WORK TASK: Nothing should differ. Repeat every record as written.

+++ AVAILABLE DATA

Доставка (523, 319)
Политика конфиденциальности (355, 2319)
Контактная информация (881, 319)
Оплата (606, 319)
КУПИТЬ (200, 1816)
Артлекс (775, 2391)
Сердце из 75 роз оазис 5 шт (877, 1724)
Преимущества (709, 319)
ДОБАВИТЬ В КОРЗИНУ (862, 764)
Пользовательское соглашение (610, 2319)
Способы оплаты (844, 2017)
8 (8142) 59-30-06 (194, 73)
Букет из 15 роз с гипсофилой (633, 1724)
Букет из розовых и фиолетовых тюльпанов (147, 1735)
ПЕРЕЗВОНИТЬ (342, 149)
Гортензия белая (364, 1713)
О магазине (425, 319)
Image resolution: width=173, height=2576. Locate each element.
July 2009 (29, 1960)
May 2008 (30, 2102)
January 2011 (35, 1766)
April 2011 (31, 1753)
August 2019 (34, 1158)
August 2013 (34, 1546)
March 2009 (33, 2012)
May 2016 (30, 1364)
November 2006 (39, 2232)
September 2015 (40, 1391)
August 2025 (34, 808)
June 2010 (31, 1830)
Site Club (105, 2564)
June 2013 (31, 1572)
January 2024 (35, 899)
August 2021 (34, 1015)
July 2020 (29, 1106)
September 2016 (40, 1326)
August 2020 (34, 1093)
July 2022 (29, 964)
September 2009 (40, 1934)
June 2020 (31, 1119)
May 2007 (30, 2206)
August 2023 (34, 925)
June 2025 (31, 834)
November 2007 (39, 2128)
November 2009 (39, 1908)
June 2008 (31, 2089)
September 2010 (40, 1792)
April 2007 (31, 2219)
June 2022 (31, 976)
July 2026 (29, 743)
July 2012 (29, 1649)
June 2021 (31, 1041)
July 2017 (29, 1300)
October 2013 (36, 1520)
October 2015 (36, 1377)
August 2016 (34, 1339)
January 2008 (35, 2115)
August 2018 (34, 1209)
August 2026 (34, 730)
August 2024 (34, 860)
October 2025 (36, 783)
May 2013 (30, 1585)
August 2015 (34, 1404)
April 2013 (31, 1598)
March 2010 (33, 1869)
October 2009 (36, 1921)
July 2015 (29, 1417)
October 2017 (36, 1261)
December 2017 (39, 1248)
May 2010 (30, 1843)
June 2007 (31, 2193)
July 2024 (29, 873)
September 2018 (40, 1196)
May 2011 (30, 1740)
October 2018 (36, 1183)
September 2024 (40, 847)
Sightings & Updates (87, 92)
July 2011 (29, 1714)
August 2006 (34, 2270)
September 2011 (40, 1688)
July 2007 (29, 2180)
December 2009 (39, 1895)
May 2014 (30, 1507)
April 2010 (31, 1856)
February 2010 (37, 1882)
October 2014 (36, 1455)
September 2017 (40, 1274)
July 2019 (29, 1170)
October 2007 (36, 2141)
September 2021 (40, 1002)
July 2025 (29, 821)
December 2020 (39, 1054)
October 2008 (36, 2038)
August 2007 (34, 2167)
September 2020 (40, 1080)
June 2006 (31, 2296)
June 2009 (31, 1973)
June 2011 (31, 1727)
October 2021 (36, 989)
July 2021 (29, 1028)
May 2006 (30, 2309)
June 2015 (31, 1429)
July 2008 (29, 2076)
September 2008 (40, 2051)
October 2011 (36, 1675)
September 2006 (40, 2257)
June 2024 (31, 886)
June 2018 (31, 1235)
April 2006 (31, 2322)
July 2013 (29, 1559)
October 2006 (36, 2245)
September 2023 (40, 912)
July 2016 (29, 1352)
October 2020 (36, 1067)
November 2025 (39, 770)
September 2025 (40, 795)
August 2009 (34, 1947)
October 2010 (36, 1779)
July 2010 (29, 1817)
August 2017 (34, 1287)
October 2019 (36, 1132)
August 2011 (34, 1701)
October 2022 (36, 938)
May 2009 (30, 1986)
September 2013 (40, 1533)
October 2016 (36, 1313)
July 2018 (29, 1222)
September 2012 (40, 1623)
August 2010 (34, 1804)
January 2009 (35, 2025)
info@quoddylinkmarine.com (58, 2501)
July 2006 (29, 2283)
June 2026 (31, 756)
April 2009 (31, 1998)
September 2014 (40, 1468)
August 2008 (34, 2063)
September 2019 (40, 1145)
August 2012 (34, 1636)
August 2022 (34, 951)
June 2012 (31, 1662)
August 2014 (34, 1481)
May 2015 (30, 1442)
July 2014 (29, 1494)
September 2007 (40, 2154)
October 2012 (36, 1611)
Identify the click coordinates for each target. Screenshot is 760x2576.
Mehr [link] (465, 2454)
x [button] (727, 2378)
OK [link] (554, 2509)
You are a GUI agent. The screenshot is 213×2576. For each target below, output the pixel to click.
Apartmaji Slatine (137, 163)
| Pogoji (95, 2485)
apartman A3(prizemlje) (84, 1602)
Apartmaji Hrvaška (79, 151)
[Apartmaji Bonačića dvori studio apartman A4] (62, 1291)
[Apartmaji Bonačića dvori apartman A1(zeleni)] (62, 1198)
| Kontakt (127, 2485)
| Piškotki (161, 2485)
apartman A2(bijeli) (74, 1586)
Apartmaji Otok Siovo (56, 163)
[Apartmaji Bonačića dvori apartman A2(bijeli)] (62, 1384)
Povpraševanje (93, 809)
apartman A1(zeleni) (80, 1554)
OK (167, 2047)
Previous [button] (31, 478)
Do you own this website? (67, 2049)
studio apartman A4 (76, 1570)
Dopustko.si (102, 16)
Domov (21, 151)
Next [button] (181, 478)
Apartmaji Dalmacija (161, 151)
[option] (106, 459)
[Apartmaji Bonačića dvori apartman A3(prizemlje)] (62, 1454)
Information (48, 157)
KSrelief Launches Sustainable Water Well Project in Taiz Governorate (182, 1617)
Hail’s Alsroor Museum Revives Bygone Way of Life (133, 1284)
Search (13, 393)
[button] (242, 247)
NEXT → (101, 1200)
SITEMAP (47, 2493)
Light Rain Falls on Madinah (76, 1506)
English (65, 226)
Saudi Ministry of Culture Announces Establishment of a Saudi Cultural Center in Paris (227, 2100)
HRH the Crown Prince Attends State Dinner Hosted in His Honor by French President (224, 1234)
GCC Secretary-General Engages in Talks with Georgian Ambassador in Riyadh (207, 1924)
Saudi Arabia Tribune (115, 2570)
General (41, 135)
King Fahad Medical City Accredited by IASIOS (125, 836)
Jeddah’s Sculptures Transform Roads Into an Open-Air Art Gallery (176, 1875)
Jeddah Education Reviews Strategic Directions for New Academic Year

++++++

OUTPUT OF THE EXERCISE:
Доставка (523, 319)
Политика конфиденциальности (355, 2319)
Контактная информация (881, 319)
Оплата (606, 319)
КУПИТЬ (200, 1816)
Артлекс (775, 2391)
Сердце из 75 роз оазис 5 шт (877, 1724)
Преимущества (709, 319)
ДОБАВИТЬ В КОРЗИНУ (862, 764)
Пользовательское соглашение (610, 2319)
Способы оплаты (844, 2017)
8 (8142) 59-30-06 (194, 73)
Букет из 15 роз с гипсофилой (633, 1724)
Букет из розовых и фиолетовых тюльпанов (147, 1735)
ПЕРЕЗВОНИТЬ (342, 149)
Гортензия белая (364, 1713)
О магазине (425, 319)
Image resolution: width=173, height=2576. Locate each element.
July 2009 (29, 1960)
May 2008 (30, 2102)
January 2011 (35, 1766)
April 2011 (31, 1753)
August 2019 (34, 1158)
August 2013 (34, 1546)
March 2009 (33, 2012)
May 2016 (30, 1364)
November 2006 (39, 2232)
September 2015 (40, 1391)
August 2025 (34, 808)
June 2010 (31, 1830)
Site Club (105, 2564)
June 2013 (31, 1572)
January 2024 (35, 899)
August 2021 (34, 1015)
July 2020 (29, 1106)
September 2016 (40, 1326)
August 2020 (34, 1093)
July 2022 (29, 964)
September 2009 (40, 1934)
June 2020 (31, 1119)
May 2007 (30, 2206)
August 2023 (34, 925)
June 2025 (31, 834)
November 2007 (39, 2128)
November 2009 (39, 1908)
June 2008 (31, 2089)
September 2010 (40, 1792)
April 2007 (31, 2219)
June 2022 (31, 976)
July 2026 (29, 743)
July 2012 (29, 1649)
June 2021 (31, 1041)
July 2017 (29, 1300)
October 2013 (36, 1520)
October 2015 (36, 1377)
August 2016 (34, 1339)
January 2008 (35, 2115)
August 2018 (34, 1209)
August 2026 (34, 730)
August 2024 (34, 860)
October 2025 (36, 783)
May 2013 (30, 1585)
August 2015 (34, 1404)
April 2013 (31, 1598)
March 2010 (33, 1869)
October 2009 (36, 1921)
July 2015 (29, 1417)
October 2017 (36, 1261)
December 2017 (39, 1248)
May 2010 (30, 1843)
June 2007 (31, 2193)
July 2024 (29, 873)
September 2018 (40, 1196)
May 2011 (30, 1740)
October 2018 (36, 1183)
September 2024 (40, 847)
Sightings & Updates (87, 92)
July 2011 (29, 1714)
August 2006 (34, 2270)
September 2011 (40, 1688)
July 2007 (29, 2180)
December 2009 (39, 1895)
May 2014 (30, 1507)
April 2010 (31, 1856)
February 2010 (37, 1882)
October 2014 (36, 1455)
September 2017 (40, 1274)
July 2019 (29, 1170)
October 2007 (36, 2141)
September 2021 (40, 1002)
July 2025 (29, 821)
December 2020 (39, 1054)
October 2008 (36, 2038)
August 2007 (34, 2167)
September 2020 (40, 1080)
June 2006 (31, 2296)
June 2009 (31, 1973)
June 2011 (31, 1727)
October 2021 (36, 989)
July 2021 (29, 1028)
May 2006 (30, 2309)
June 2015 (31, 1429)
July 2008 (29, 2076)
September 2008 (40, 2051)
October 2011 (36, 1675)
September 2006 (40, 2257)
June 2024 (31, 886)
June 2018 (31, 1235)
April 2006 (31, 2322)
July 2013 (29, 1559)
October 2006 (36, 2245)
September 2023 (40, 912)
July 2016 (29, 1352)
October 2020 (36, 1067)
November 2025 (39, 770)
September 2025 (40, 795)
August 2009 (34, 1947)
October 2010 (36, 1779)
July 2010 (29, 1817)
August 2017 (34, 1287)
October 2019 (36, 1132)
August 2011 (34, 1701)
October 2022 (36, 938)
May 2009 (30, 1986)
September 2013 (40, 1533)
October 2016 (36, 1313)
July 2018 (29, 1222)
September 2012 (40, 1623)
August 2010 (34, 1804)
January 2009 (35, 2025)
info@quoddylinkmarine.com (58, 2501)
July 2006 (29, 2283)
June 2026 (31, 756)
April 2009 (31, 1998)
September 2014 (40, 1468)
August 2008 (34, 2063)
September 2019 (40, 1145)
August 2012 (34, 1636)
August 2022 (34, 951)
June 2012 (31, 1662)
August 2014 (34, 1481)
May 2015 (30, 1442)
July 2014 (29, 1494)
September 2007 (40, 2154)
October 2012 (36, 1611)
Identify the click coordinates for each target. Screenshot is 760x2576.
Mehr [link] (465, 2454)
x [button] (727, 2378)
OK [link] (554, 2509)
You are a GUI agent. The screenshot is 213×2576. For each target below, output the pixel to click.
Apartmaji Slatine (137, 163)
| Pogoji (95, 2485)
apartman A3(prizemlje) (84, 1602)
Apartmaji Hrvaška (79, 151)
[Apartmaji Bonačića dvori studio apartman A4] (62, 1291)
[Apartmaji Bonačića dvori apartman A1(zeleni)] (62, 1198)
| Kontakt (127, 2485)
| Piškotki (161, 2485)
apartman A2(bijeli) (74, 1586)
Apartmaji Otok Siovo (56, 163)
[Apartmaji Bonačića dvori apartman A2(bijeli)] (62, 1384)
Povpraševanje (93, 809)
apartman A1(zeleni) (80, 1554)
OK (167, 2047)
Previous [button] (31, 478)
Do you own this website? (67, 2049)
studio apartman A4 (76, 1570)
Dopustko.si (102, 16)
Domov (21, 151)
Next [button] (181, 478)
Apartmaji Dalmacija (161, 151)
[option] (106, 459)
[Apartmaji Bonačića dvori apartman A3(prizemlje)] (62, 1454)
Information (48, 157)
KSrelief Launches Sustainable Water Well Project in Taiz Governorate (182, 1617)
Hail’s Alsroor Museum Revives Bygone Way of Life (133, 1284)
Search (13, 393)
[button] (242, 247)
NEXT → (101, 1200)
SITEMAP (47, 2493)
Light Rain Falls on Madinah (76, 1506)
English (65, 226)
Saudi Ministry of Culture Announces Establishment of a Saudi Cultural Center in Paris (227, 2100)
HRH the Crown Prince Attends State Dinner Hosted in His Honor by French President (224, 1234)
GCC Secretary-General Engages in Talks with Georgian Ambassador in Riyadh (207, 1924)
Saudi Arabia Tribune (115, 2570)
General (41, 135)
King Fahad Medical City Accredited by IASIOS (125, 836)
Jeddah’s Sculptures Transform Roads Into an Open-Air Art Gallery (176, 1875)
Jeddah Education Reviews Strategic Directions for New Academic Year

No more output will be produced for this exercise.